Top of PROVIDED ENTRIES

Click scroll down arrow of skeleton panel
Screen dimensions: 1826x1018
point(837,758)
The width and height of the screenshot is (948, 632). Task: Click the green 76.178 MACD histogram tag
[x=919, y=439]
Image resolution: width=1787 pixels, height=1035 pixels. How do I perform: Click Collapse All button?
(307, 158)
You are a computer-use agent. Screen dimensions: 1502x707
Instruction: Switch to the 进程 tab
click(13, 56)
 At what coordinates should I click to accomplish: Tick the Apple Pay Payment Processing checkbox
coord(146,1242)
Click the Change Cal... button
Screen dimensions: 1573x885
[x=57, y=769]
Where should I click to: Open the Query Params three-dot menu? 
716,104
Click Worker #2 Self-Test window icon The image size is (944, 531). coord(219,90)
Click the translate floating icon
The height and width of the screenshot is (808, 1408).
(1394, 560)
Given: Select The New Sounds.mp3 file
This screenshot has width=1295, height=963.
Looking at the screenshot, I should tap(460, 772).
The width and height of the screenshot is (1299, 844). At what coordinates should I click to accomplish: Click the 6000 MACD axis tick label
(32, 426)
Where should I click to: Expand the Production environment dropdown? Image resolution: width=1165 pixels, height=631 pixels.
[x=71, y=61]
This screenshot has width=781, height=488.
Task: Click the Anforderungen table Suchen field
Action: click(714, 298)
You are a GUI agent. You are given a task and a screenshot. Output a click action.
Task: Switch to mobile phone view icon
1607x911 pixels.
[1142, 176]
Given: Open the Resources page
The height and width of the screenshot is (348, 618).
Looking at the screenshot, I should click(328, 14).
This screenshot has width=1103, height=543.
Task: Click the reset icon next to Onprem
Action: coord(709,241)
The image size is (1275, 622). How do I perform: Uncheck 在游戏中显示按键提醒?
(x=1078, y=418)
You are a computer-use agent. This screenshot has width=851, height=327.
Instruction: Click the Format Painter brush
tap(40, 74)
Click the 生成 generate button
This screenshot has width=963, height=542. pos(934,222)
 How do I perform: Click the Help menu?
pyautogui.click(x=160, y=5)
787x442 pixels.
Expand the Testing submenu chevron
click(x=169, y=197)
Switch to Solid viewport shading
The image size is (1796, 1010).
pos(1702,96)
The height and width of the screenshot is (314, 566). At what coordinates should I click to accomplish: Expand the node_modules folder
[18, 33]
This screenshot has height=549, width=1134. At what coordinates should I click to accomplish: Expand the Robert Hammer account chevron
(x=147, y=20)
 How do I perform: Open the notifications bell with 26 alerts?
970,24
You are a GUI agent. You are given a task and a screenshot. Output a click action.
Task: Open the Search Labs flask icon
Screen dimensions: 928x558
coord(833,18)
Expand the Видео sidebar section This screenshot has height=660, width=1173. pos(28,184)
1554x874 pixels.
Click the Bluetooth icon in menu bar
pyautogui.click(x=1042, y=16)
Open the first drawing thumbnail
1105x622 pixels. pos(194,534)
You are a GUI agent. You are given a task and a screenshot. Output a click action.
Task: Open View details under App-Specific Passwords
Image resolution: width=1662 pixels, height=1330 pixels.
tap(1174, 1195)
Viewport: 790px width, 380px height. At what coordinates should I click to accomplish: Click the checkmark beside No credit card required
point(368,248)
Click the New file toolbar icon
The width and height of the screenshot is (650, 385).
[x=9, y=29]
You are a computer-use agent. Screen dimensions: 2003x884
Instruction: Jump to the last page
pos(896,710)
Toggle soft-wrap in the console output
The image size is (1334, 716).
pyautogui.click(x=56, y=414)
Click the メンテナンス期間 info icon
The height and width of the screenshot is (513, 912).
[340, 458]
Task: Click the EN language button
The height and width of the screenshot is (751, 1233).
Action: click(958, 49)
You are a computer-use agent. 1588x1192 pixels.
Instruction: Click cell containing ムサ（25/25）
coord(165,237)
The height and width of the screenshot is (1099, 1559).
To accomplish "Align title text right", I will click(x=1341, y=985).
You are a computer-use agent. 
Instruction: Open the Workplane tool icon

Bottom of PROVIDED ENTRIES

* **ACTION ITEM**
Every entry, from top to bottom, should be repeated word for word.

* **TASK RESULT**
Click scroll down arrow of skeleton panel
Screen dimensions: 1826x1018
point(837,758)
The width and height of the screenshot is (948, 632). Task: Click the green 76.178 MACD histogram tag
[x=919, y=439]
Image resolution: width=1787 pixels, height=1035 pixels. How do I perform: Click Collapse All button?
(307, 158)
You are a computer-use agent. Screen dimensions: 1502x707
Instruction: Switch to the 进程 tab
click(13, 56)
 At what coordinates should I click to accomplish: Tick the Apple Pay Payment Processing checkbox
coord(146,1242)
Click the Change Cal... button
Screen dimensions: 1573x885
[x=57, y=769]
Where should I click to: Open the Query Params three-dot menu? 
716,104
Click Worker #2 Self-Test window icon The image size is (944, 531). coord(219,90)
Click the translate floating icon
The height and width of the screenshot is (808, 1408).
(1394, 560)
Given: Select The New Sounds.mp3 file
This screenshot has width=1295, height=963.
Looking at the screenshot, I should tap(460, 772).
The width and height of the screenshot is (1299, 844). At what coordinates should I click to accomplish: Click the 6000 MACD axis tick label
(32, 426)
Where should I click to: Expand the Production environment dropdown? Image resolution: width=1165 pixels, height=631 pixels.
[x=71, y=61]
This screenshot has width=781, height=488.
Task: Click the Anforderungen table Suchen field
Action: click(714, 298)
You are a GUI agent. You are given a task and a screenshot. Output a click action.
Task: Switch to mobile phone view icon
1607x911 pixels.
[1142, 176]
Given: Open the Resources page
The height and width of the screenshot is (348, 618).
Looking at the screenshot, I should click(328, 14).
This screenshot has width=1103, height=543.
Task: Click the reset icon next to Onprem
Action: coord(709,241)
The image size is (1275, 622). How do I perform: Uncheck 在游戏中显示按键提醒?
(x=1078, y=418)
You are a computer-use agent. This screenshot has width=851, height=327.
Instruction: Click the Format Painter brush
tap(40, 74)
Click the 生成 generate button
This screenshot has width=963, height=542. pos(934,222)
 How do I perform: Click the Help menu?
pyautogui.click(x=160, y=5)
787x442 pixels.
Expand the Testing submenu chevron
click(x=169, y=197)
Switch to Solid viewport shading
The image size is (1796, 1010).
pos(1702,96)
The height and width of the screenshot is (314, 566). At what coordinates should I click to accomplish: Expand the node_modules folder
[18, 33]
This screenshot has height=549, width=1134. At what coordinates should I click to accomplish: Expand the Robert Hammer account chevron
(x=147, y=20)
 How do I perform: Open the notifications bell with 26 alerts?
970,24
You are a GUI agent. You are given a task and a screenshot. Output a click action.
Task: Open the Search Labs flask icon
Screen dimensions: 928x558
coord(833,18)
Expand the Видео sidebar section This screenshot has height=660, width=1173. pos(28,184)
1554x874 pixels.
Click the Bluetooth icon in menu bar
pyautogui.click(x=1042, y=16)
Open the first drawing thumbnail
1105x622 pixels. pos(194,534)
You are a GUI agent. You are given a task and a screenshot. Output a click action.
Task: Open View details under App-Specific Passwords
Image resolution: width=1662 pixels, height=1330 pixels.
tap(1174, 1195)
Viewport: 790px width, 380px height. At what coordinates should I click to accomplish: Click the checkmark beside No credit card required
point(368,248)
Click the New file toolbar icon
The width and height of the screenshot is (650, 385).
[x=9, y=29]
You are a computer-use agent. Screen dimensions: 2003x884
Instruction: Jump to the last page
pos(896,710)
Toggle soft-wrap in the console output
The image size is (1334, 716).
pyautogui.click(x=56, y=414)
Click the メンテナンス期間 info icon
The height and width of the screenshot is (513, 912).
[340, 458]
Task: Click the EN language button
The height and width of the screenshot is (751, 1233).
Action: click(958, 49)
You are a computer-use agent. 1588x1192 pixels.
Instruction: Click cell containing ムサ（25/25）
coord(165,237)
The height and width of the screenshot is (1099, 1559).
To accomplish "Align title text right", I will click(x=1341, y=985).
You are a computer-use agent. 
Instruction: Open the Workplane tool icon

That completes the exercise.